__Directions for this task__
Repeat the entries exactly, keeping every line as it is.

-------- The data --------

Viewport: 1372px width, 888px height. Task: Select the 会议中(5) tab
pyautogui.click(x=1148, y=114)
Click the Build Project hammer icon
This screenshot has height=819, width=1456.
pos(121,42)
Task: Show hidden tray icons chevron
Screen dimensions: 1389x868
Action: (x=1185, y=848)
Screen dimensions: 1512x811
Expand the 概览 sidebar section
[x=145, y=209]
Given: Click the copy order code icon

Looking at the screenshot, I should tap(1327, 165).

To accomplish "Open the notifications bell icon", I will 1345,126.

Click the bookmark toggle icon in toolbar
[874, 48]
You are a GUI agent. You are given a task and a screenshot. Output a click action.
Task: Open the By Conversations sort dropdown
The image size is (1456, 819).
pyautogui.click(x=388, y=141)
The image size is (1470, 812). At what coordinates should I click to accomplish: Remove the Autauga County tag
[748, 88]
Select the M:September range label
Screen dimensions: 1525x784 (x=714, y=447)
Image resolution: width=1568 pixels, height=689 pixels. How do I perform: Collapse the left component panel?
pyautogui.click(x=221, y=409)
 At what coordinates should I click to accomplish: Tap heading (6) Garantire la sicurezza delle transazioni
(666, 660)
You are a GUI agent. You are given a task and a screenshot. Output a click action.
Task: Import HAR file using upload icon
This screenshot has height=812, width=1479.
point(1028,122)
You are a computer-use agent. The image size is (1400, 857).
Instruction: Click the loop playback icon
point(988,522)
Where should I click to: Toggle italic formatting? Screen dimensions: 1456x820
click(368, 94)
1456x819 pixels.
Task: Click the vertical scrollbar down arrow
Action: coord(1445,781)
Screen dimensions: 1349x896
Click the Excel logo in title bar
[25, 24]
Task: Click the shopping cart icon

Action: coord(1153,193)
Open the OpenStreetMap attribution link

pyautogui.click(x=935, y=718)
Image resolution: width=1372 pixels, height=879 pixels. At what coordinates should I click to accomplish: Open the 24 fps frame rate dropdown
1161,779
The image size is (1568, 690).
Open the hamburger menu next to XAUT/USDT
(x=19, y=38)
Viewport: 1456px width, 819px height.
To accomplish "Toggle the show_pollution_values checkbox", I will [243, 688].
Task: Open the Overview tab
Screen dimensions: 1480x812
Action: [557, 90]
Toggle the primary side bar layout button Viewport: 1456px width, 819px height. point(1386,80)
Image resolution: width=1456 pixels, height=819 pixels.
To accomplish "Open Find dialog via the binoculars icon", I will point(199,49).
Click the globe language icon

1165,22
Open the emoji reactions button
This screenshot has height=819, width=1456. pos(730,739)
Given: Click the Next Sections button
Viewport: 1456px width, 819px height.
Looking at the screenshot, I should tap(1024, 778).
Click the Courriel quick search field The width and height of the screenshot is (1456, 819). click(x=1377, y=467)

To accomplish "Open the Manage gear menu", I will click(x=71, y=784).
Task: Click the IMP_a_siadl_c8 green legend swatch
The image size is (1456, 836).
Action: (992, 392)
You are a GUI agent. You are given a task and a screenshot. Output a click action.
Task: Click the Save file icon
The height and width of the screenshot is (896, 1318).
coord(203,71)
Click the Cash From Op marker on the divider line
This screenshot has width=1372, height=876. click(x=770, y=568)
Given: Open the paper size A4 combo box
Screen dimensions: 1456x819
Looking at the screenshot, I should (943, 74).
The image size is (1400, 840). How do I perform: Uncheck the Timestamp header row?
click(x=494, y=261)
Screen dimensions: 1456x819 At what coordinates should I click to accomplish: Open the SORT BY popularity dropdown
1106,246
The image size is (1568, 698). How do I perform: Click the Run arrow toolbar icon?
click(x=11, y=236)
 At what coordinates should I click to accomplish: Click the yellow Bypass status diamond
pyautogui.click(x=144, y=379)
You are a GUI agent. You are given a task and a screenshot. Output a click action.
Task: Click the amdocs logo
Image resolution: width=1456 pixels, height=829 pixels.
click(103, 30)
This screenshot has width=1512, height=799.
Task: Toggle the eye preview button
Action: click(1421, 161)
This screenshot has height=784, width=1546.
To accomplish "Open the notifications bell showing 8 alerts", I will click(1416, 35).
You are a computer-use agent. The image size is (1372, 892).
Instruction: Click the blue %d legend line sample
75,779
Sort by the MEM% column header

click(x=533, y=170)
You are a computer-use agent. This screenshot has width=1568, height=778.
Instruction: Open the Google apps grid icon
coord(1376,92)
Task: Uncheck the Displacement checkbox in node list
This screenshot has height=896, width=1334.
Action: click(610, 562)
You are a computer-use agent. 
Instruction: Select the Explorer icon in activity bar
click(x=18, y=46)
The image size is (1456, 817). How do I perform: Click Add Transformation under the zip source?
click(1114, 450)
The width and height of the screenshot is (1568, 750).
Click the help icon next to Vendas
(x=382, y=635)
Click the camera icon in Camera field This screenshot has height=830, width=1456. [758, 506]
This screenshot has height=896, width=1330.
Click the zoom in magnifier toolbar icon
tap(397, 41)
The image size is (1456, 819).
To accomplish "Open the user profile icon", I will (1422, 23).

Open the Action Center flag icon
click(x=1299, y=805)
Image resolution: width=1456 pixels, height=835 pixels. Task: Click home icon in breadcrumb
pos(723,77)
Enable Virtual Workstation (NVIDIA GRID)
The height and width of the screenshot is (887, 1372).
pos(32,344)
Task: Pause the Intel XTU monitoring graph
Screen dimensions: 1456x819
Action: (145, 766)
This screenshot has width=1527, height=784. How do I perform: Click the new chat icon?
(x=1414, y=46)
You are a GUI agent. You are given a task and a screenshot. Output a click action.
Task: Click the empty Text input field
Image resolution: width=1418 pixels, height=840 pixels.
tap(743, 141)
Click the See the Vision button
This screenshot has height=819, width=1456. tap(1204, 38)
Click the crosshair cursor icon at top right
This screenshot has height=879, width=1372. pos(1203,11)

--------

__Output of the task__
Viewport: 1372px width, 888px height. Task: Select the 会议中(5) tab
pyautogui.click(x=1148, y=114)
Click the Build Project hammer icon
This screenshot has height=819, width=1456.
pos(121,42)
Task: Show hidden tray icons chevron
Screen dimensions: 1389x868
Action: (x=1185, y=848)
Screen dimensions: 1512x811
Expand the 概览 sidebar section
[x=145, y=209]
Given: Click the copy order code icon

Looking at the screenshot, I should tap(1327, 165).

To accomplish "Open the notifications bell icon", I will 1345,126.

Click the bookmark toggle icon in toolbar
[874, 48]
You are a GUI agent. You are given a task and a screenshot. Output a click action.
Task: Open the By Conversations sort dropdown
The image size is (1456, 819).
pyautogui.click(x=388, y=141)
The image size is (1470, 812). At what coordinates should I click to accomplish: Remove the Autauga County tag
[748, 88]
Select the M:September range label
Screen dimensions: 1525x784 (x=714, y=447)
Image resolution: width=1568 pixels, height=689 pixels. How do I perform: Collapse the left component panel?
pyautogui.click(x=221, y=409)
 At what coordinates should I click to accomplish: Tap heading (6) Garantire la sicurezza delle transazioni
(666, 660)
You are a GUI agent. You are given a task and a screenshot. Output a click action.
Task: Import HAR file using upload icon
This screenshot has height=812, width=1479.
point(1028,122)
You are a computer-use agent. The image size is (1400, 857).
Instruction: Click the loop playback icon
point(988,522)
Where should I click to: Toggle italic formatting? Screen dimensions: 1456x820
click(368, 94)
1456x819 pixels.
Task: Click the vertical scrollbar down arrow
Action: coord(1445,781)
Screen dimensions: 1349x896
Click the Excel logo in title bar
[25, 24]
Task: Click the shopping cart icon

Action: coord(1153,193)
Open the OpenStreetMap attribution link

pyautogui.click(x=935, y=718)
Image resolution: width=1372 pixels, height=879 pixels. At what coordinates should I click to accomplish: Open the 24 fps frame rate dropdown
1161,779
The image size is (1568, 690).
Open the hamburger menu next to XAUT/USDT
(x=19, y=38)
Viewport: 1456px width, 819px height.
To accomplish "Toggle the show_pollution_values checkbox", I will [243, 688].
Task: Open the Overview tab
Screen dimensions: 1480x812
Action: [557, 90]
Toggle the primary side bar layout button Viewport: 1456px width, 819px height. point(1386,80)
Image resolution: width=1456 pixels, height=819 pixels.
To accomplish "Open Find dialog via the binoculars icon", I will point(199,49).
Click the globe language icon

1165,22
Open the emoji reactions button
This screenshot has height=819, width=1456. pos(730,739)
Given: Click the Next Sections button
Viewport: 1456px width, 819px height.
Looking at the screenshot, I should tap(1024, 778).
Click the Courriel quick search field The width and height of the screenshot is (1456, 819). click(x=1377, y=467)

To accomplish "Open the Manage gear menu", I will click(x=71, y=784).
Task: Click the IMP_a_siadl_c8 green legend swatch
The image size is (1456, 836).
Action: (992, 392)
You are a GUI agent. You are given a task and a screenshot. Output a click action.
Task: Click the Save file icon
The height and width of the screenshot is (896, 1318).
coord(203,71)
Click the Cash From Op marker on the divider line
This screenshot has width=1372, height=876. click(x=770, y=568)
Given: Open the paper size A4 combo box
Screen dimensions: 1456x819
Looking at the screenshot, I should (943, 74).
The image size is (1400, 840). How do I perform: Uncheck the Timestamp header row?
click(x=494, y=261)
Screen dimensions: 1456x819 At what coordinates should I click to accomplish: Open the SORT BY popularity dropdown
1106,246
The image size is (1568, 698). How do I perform: Click the Run arrow toolbar icon?
click(x=11, y=236)
 At what coordinates should I click to accomplish: Click the yellow Bypass status diamond
pyautogui.click(x=144, y=379)
You are a GUI agent. You are given a task and a screenshot. Output a click action.
Task: Click the amdocs logo
Image resolution: width=1456 pixels, height=829 pixels.
click(103, 30)
This screenshot has width=1512, height=799.
Task: Toggle the eye preview button
Action: click(1421, 161)
This screenshot has height=784, width=1546.
To accomplish "Open the notifications bell showing 8 alerts", I will click(1416, 35).
You are a computer-use agent. The image size is (1372, 892).
Instruction: Click the blue %d legend line sample
75,779
Sort by the MEM% column header

click(x=533, y=170)
You are a computer-use agent. This screenshot has width=1568, height=778.
Instruction: Open the Google apps grid icon
coord(1376,92)
Task: Uncheck the Displacement checkbox in node list
This screenshot has height=896, width=1334.
Action: click(610, 562)
You are a computer-use agent. 
Instruction: Select the Explorer icon in activity bar
click(x=18, y=46)
The image size is (1456, 817). How do I perform: Click Add Transformation under the zip source?
click(1114, 450)
The width and height of the screenshot is (1568, 750).
Click the help icon next to Vendas
(x=382, y=635)
Click the camera icon in Camera field This screenshot has height=830, width=1456. [758, 506]
This screenshot has height=896, width=1330.
Click the zoom in magnifier toolbar icon
tap(397, 41)
The image size is (1456, 819).
To accomplish "Open the user profile icon", I will (1422, 23).

Open the Action Center flag icon
click(x=1299, y=805)
Image resolution: width=1456 pixels, height=835 pixels. Task: Click home icon in breadcrumb
pos(723,77)
Enable Virtual Workstation (NVIDIA GRID)
The height and width of the screenshot is (887, 1372).
pos(32,344)
Task: Pause the Intel XTU monitoring graph
Screen dimensions: 1456x819
Action: (145, 766)
This screenshot has width=1527, height=784. How do I perform: Click the new chat icon?
(x=1414, y=46)
You are a GUI agent. You are given a task and a screenshot. Output a click action.
Task: Click the empty Text input field
Image resolution: width=1418 pixels, height=840 pixels.
tap(743, 141)
Click the See the Vision button
This screenshot has height=819, width=1456. tap(1204, 38)
Click the crosshair cursor icon at top right
This screenshot has height=879, width=1372. pos(1203,11)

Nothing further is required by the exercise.